Format every line of the records below as a JSON list of strings, one string per line, leaving out blank lines.

****************************************

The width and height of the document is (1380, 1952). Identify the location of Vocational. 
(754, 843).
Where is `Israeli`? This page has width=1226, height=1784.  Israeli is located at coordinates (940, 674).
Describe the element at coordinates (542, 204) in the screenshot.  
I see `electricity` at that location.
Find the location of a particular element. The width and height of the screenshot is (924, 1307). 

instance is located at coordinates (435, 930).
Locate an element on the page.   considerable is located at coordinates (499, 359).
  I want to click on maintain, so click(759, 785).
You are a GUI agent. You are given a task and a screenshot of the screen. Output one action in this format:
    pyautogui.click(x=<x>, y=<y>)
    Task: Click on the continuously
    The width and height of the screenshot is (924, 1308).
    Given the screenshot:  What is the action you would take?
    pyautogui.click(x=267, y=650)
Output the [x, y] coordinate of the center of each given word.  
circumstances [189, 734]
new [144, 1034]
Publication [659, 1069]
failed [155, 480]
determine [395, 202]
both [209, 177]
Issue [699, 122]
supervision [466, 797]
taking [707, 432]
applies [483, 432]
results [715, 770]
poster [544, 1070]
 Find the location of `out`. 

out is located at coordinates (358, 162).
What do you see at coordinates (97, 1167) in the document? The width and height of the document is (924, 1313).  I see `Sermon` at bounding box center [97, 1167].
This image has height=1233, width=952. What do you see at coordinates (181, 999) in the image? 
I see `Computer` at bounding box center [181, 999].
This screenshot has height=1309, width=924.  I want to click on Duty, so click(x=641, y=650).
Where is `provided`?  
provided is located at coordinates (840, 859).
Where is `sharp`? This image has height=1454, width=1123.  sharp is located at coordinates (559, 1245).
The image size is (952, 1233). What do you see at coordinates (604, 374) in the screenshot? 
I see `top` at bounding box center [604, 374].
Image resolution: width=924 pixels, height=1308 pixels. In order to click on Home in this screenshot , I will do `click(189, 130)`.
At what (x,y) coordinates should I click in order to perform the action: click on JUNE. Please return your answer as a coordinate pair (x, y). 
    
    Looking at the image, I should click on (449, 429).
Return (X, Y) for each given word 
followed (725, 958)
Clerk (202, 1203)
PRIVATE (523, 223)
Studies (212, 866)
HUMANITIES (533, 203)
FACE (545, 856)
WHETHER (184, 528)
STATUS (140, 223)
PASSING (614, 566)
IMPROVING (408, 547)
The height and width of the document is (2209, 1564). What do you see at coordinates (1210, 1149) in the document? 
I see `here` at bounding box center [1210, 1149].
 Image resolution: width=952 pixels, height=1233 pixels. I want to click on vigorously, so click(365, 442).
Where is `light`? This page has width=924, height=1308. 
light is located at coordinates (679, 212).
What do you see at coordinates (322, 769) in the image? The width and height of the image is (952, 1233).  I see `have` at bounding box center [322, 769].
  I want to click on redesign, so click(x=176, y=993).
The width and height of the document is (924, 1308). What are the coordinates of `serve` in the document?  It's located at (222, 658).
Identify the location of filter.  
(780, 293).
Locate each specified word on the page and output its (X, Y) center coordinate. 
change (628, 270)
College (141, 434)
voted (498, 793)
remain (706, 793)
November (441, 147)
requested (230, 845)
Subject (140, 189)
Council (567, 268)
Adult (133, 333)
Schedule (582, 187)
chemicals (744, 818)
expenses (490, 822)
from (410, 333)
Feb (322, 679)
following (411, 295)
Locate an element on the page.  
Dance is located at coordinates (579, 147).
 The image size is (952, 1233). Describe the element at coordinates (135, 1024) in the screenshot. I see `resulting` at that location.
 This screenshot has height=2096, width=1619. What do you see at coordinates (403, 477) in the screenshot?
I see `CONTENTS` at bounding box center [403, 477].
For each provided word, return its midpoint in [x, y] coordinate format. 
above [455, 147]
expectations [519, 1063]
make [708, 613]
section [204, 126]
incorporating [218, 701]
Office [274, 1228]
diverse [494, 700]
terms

****************************************

## EXERCISE OUTPUT
[
  "The width and height of the document is (1380, 1952). Identify the location of Vocational. ",
  "(754, 843).",
  "Where is `Israeli`? This page has width=1226, height=1784.  Israeli is located at coordinates (940, 674).",
  "Describe the element at coordinates (542, 204) in the screenshot.  ",
  "I see `electricity` at that location.",
  "Find the location of a particular element. The width and height of the screenshot is (924, 1307). ",
  "instance is located at coordinates (435, 930).",
  "Locate an element on the page.   considerable is located at coordinates (499, 359).",
  "  I want to click on maintain, so click(759, 785).",
  "You are a GUI agent. You are given a task and a screenshot of the screen. Output one action in this format:",
  "    pyautogui.click(x=<x>, y=<y>)",
  "    Task: Click on the continuously",
  "    The width and height of the screenshot is (924, 1308).",
  "    Given the screenshot:  What is the action you would take?",
  "    pyautogui.click(x=267, y=650)",
  "Output the [x, y] coordinate of the center of each given word.  ",
  "circumstances [189, 734]",
  "new [144, 1034]",
  "Publication [659, 1069]",
  "failed [155, 480]",
  "determine [395, 202]",
  "both [209, 177]",
  "Issue [699, 122]",
  "supervision [466, 797]",
  "taking [707, 432]",
  "applies [483, 432]",
  "results [715, 770]",
  "poster [544, 1070]",
  " Find the location of `out`. ",
  "out is located at coordinates (358, 162).",
  "What do you see at coordinates (97, 1167) in the document? The width and height of the document is (924, 1313).  I see `Sermon` at bounding box center [97, 1167].",
  "This image has height=1233, width=952. What do you see at coordinates (181, 999) in the image? ",
  "I see `Computer` at bounding box center [181, 999].",
  "This screenshot has height=1309, width=924.  I want to click on Duty, so click(x=641, y=650).",
  "Where is `provided`?  ",
  "provided is located at coordinates (840, 859).",
  "Where is `sharp`? This image has height=1454, width=1123.  sharp is located at coordinates (559, 1245).",
  "The image size is (952, 1233). What do you see at coordinates (604, 374) in the screenshot? ",
  "I see `top` at bounding box center [604, 374].",
  "Image resolution: width=924 pixels, height=1308 pixels. In order to click on Home in this screenshot , I will do `click(189, 130)`.",
  "At what (x,y) coordinates should I click in order to perform the action: click on JUNE. Please return your answer as a coordinate pair (x, y). ",
  "    Looking at the image, I should click on (449, 429).",
  "Return (X, Y) for each given word ",
  "followed (725, 958)",
  "Clerk (202, 1203)",
  "PRIVATE (523, 223)",
  "Studies (212, 866)",
  "HUMANITIES (533, 203)",
  "FACE (545, 856)",
  "WHETHER (184, 528)",
  "STATUS (140, 223)",
  "PASSING (614, 566)",
  "IMPROVING (408, 547)",
  "The height and width of the document is (2209, 1564). What do you see at coordinates (1210, 1149) in the document? ",
  "I see `here` at bounding box center [1210, 1149].",
  " Image resolution: width=952 pixels, height=1233 pixels. I want to click on vigorously, so click(365, 442).",
  "Where is `light`? This page has width=924, height=1308. ",
  "light is located at coordinates (679, 212).",
  "What do you see at coordinates (322, 769) in the image? The width and height of the image is (952, 1233).  I see `have` at bounding box center [322, 769].",
  "  I want to click on redesign, so click(x=176, y=993).",
  "The width and height of the document is (924, 1308). What are the coordinates of `serve` in the document?  It's located at (222, 658).",
  "Identify the location of filter.  ",
  "(780, 293).",
  "Locate each specified word on the page and output its (X, Y) center coordinate. ",
  "change (628, 270)",
  "College (141, 434)",
  "voted (498, 793)",
  "remain (706, 793)",
  "November (441, 147)",
  "requested (230, 845)",
  "Subject (140, 189)",
  "Council (567, 268)",
  "Adult (133, 333)",
  "Schedule (582, 187)",
  "chemicals (744, 818)",
  "expenses (490, 822)",
  "from (410, 333)",
  "Feb (322, 679)",
  "following (411, 295)",
  "Locate an element on the page.  ",
  "Dance is located at coordinates (579, 147).",
  " The image size is (952, 1233). Describe the element at coordinates (135, 1024) in the screenshot. I see `resulting` at that location.",
  " This screenshot has height=2096, width=1619. What do you see at coordinates (403, 477) in the screenshot?",
  "I see `CONTENTS` at bounding box center [403, 477].",
  "For each provided word, return its midpoint in [x, y] coordinate format. ",
  "above [455, 147]",
  "expectations [519, 1063]",
  "make [708, 613]",
  "section [204, 126]",
  "incorporating [218, 701]",
  "Office [274, 1228]",
  "diverse [494, 700]",
  "terms"
]